[Records for locating described items]
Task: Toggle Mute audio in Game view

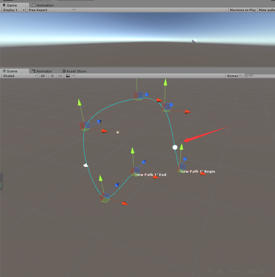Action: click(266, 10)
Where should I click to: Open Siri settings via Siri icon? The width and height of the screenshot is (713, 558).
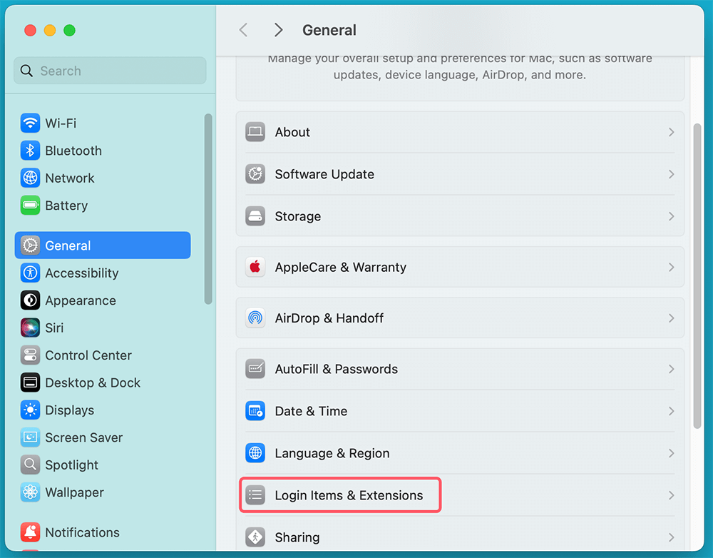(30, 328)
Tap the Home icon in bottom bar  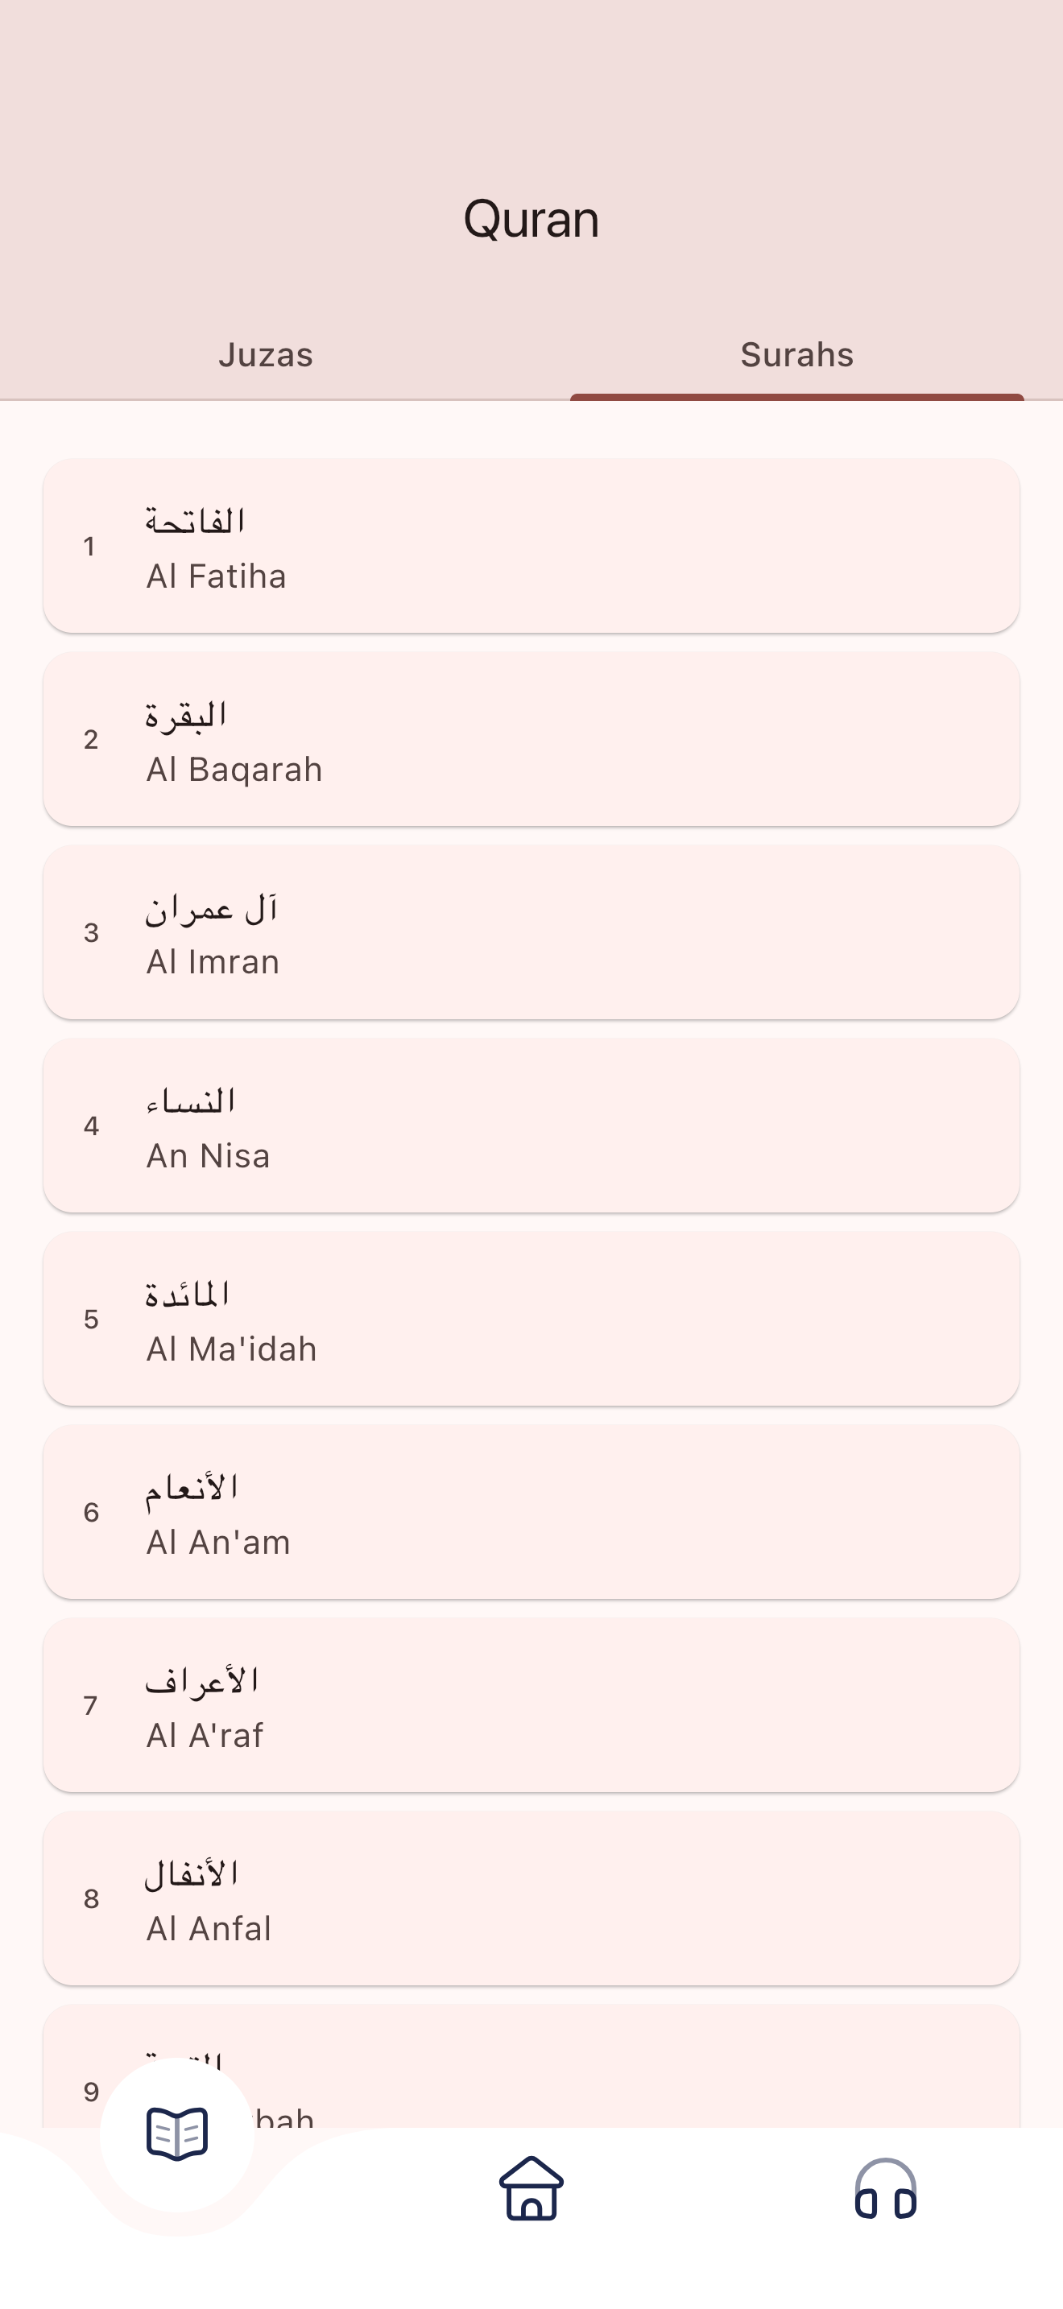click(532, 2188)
--
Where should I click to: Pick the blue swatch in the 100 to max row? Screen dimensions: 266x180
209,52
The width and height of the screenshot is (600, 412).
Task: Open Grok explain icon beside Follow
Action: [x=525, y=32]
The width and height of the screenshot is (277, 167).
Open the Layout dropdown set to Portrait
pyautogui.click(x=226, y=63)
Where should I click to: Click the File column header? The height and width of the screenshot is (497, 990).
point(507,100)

### What to produce
Copy everything from the line containing "Where should I click to: Click" down to the line containing "point(507,100)", changing "File" to "Name" and keeping every other character the same.

### Response
Where should I click to: Click the Name column header? The height and width of the screenshot is (497, 990).
point(507,100)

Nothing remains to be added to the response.